Russian oil production and exports have held up relatively well despite sanctions. The country has managed to reroute shipments of crude to Asia and the G7 price cap on crude appears to be helping to keep the barrels flowing. In January, output was down only 160 kb/d from pre-war levels, with a lofty 8.2 mb/d of oil shipped to markets. But in a sign that Moscow may be struggling to place all of its barrels, Deputy Prime Minister Alexander Novak said in early February that Russia would curb output by 500 kb/d in March rather than sell to countries that comply with the G7 price caps.
The cut may be an attempt to shore up oil prices. In January, Moscow was forced to sell exports at a large discount. Their 2023 budget is based on a Urals price of $70.10/bbl, but the grade’s export price averaged just $49.48/bbl in January versus $82/bbl for North Sea Dated. As a result, Russia’s fiscal revenues from oil operations plunged 48% y-o-y in January to 310 billion roubles (or $4.2 bn), while export revenues dropped 36% to $13 billion.

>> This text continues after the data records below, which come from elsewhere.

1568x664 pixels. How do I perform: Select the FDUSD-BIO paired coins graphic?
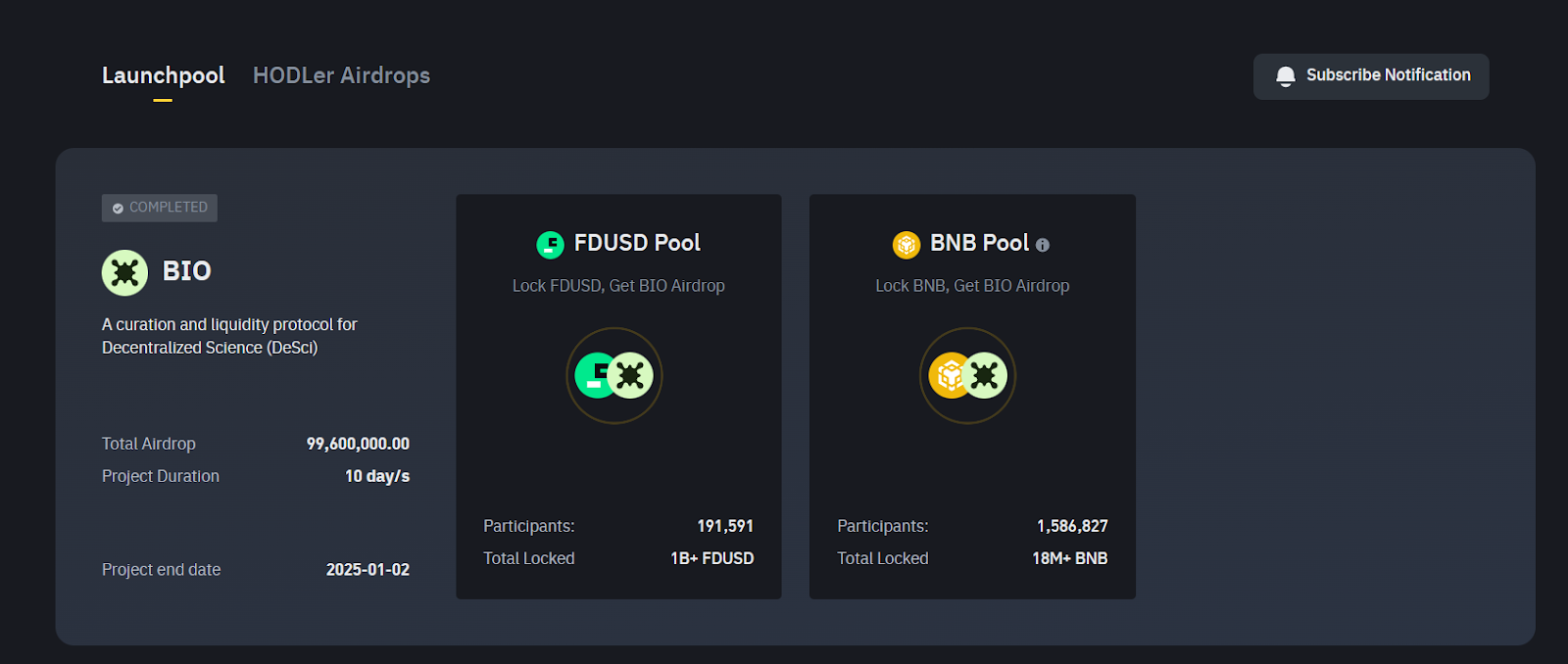pyautogui.click(x=614, y=375)
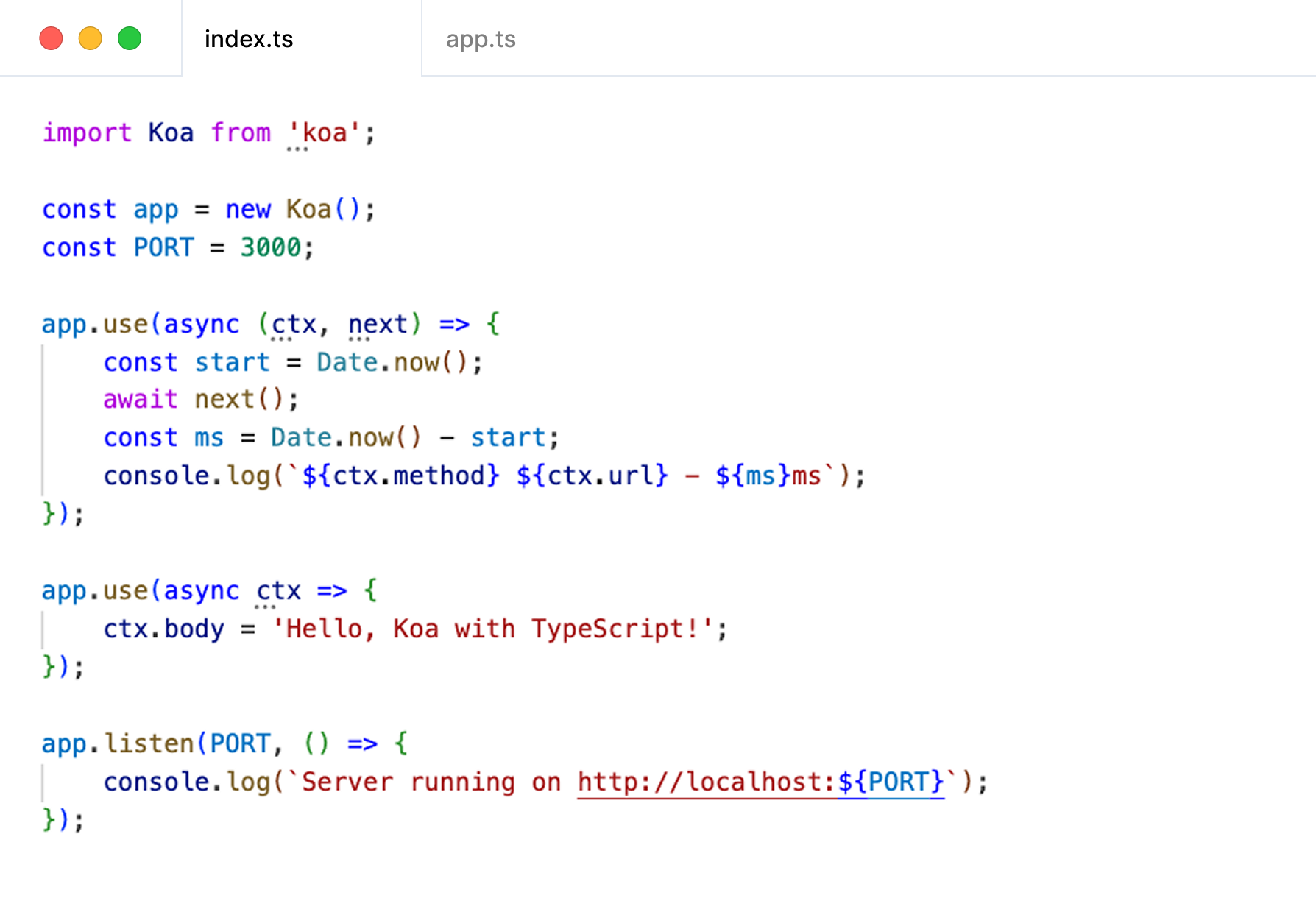Click the next parameter in async (ctx, next)

point(378,325)

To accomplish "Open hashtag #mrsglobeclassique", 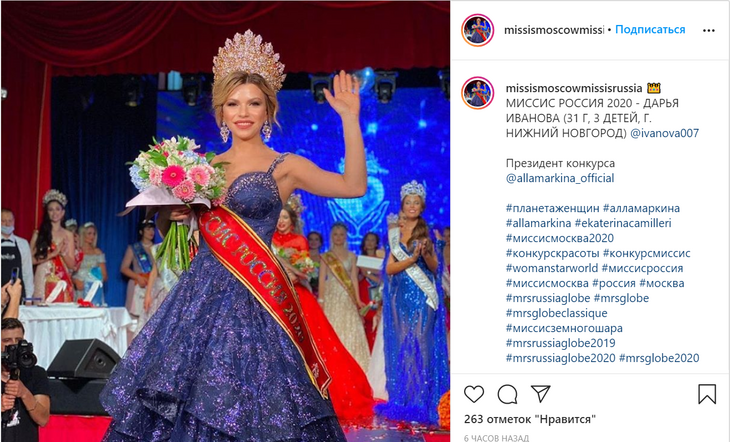I will click(556, 313).
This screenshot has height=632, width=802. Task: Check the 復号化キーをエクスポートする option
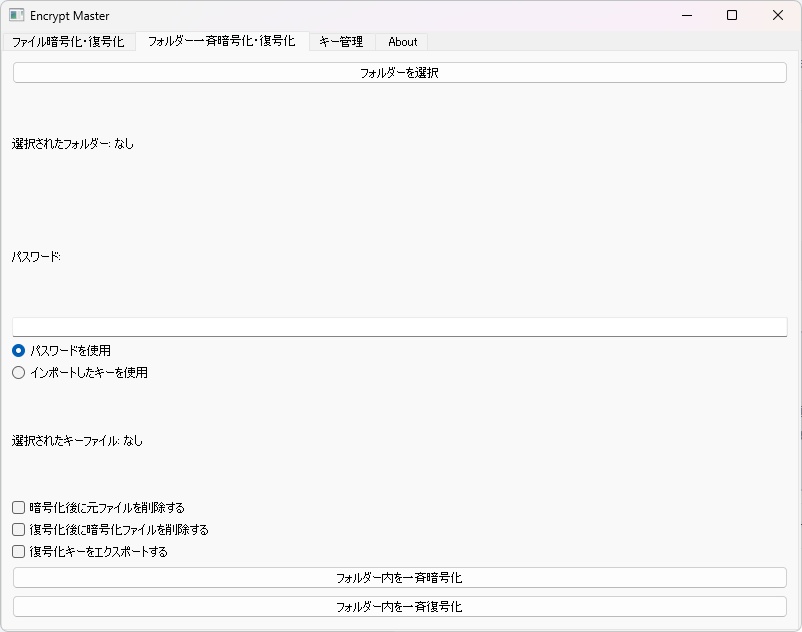pos(17,551)
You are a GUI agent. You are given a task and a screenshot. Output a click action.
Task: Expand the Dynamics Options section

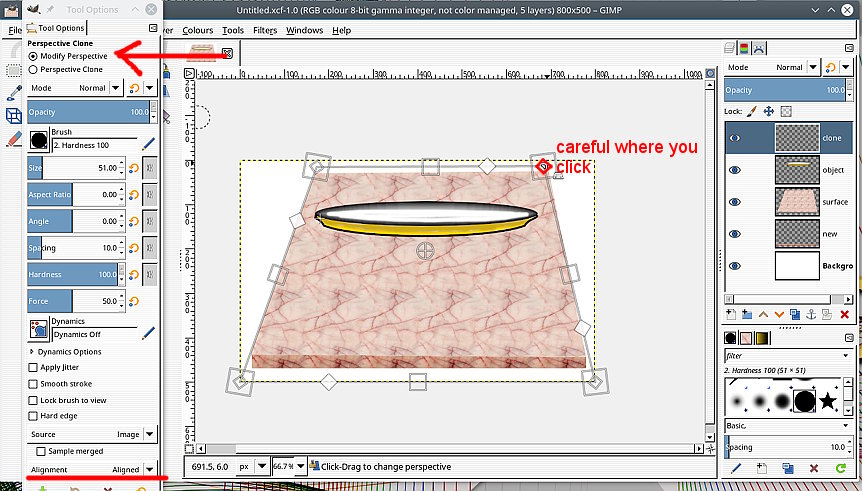(x=32, y=352)

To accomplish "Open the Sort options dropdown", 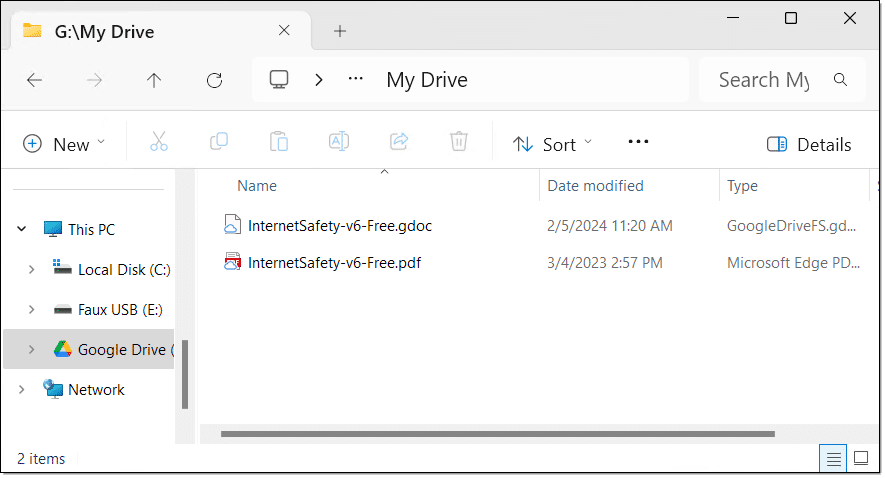I will (553, 144).
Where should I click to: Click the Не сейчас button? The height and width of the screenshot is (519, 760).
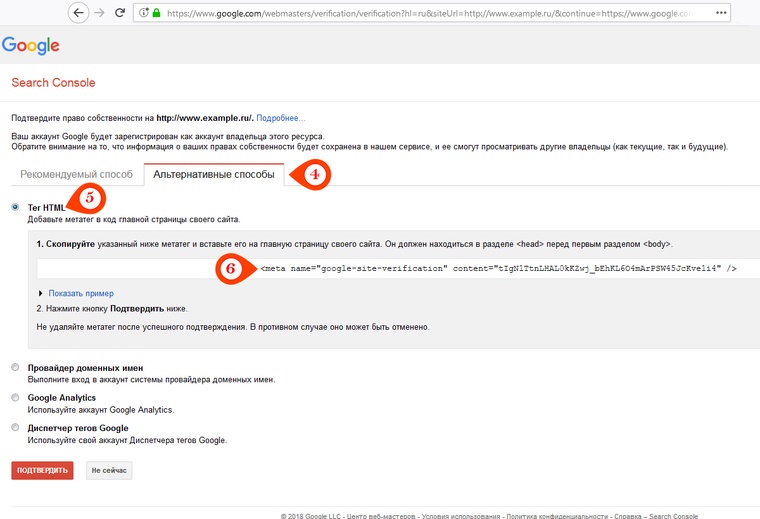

With Russian oil production in decline and limited gains expected from the rest of the OPEC+ bloc, non-OPEC+ producers will lead world supply growth in 2023. For the year as a whole, global oil supply is forecast to expand by 1.2 mb/d, led by the United States, Brazil, Norway, Canada and Guyana – all set to pump at record rates. OPEC kingpin Saudi Arabia, along with the UAE, will also produce near all-time highs, leaving a thin spare capacity cushion of roughly 3.4 mb/d.
At the same time, world oil demand growth is picking up after a marked slowdown in the second half of 2022 and a year-on-year contraction in the fourth quarter. China accounts for nearly half the 2 mb/d projected increase this year, with neighbouring countries also set to benefit after Beijing ditched its zero-Covid policies. A pronounced uptick in air traffic in recent weeks emphasises the central role of jet fuel deliveries in 2023 growth – expected to soar by 1.1 mb/d to reach 7.2 mb/d, around 90% of 2019 levels. Total demand will hit a record 101.9 mb/d, 1.4 mb/d more than the 2019 average.
The impact on Russia’s product exports following the EU embargo and price cap that came into effect on 5 February will be a key factor when it comes to meeting that demand growth. So will Beijing’s stance on domestic refinery activity and product exports amid its reopening. New refineries in Africa and the Middle East as well as China are expected to step in to cater for the growth in refined product demand. If the price cap on products is half as successful as the crude cap, product markets may well weather the storm – but more crude supplies would be required to prevent renewed stock draws later in the year.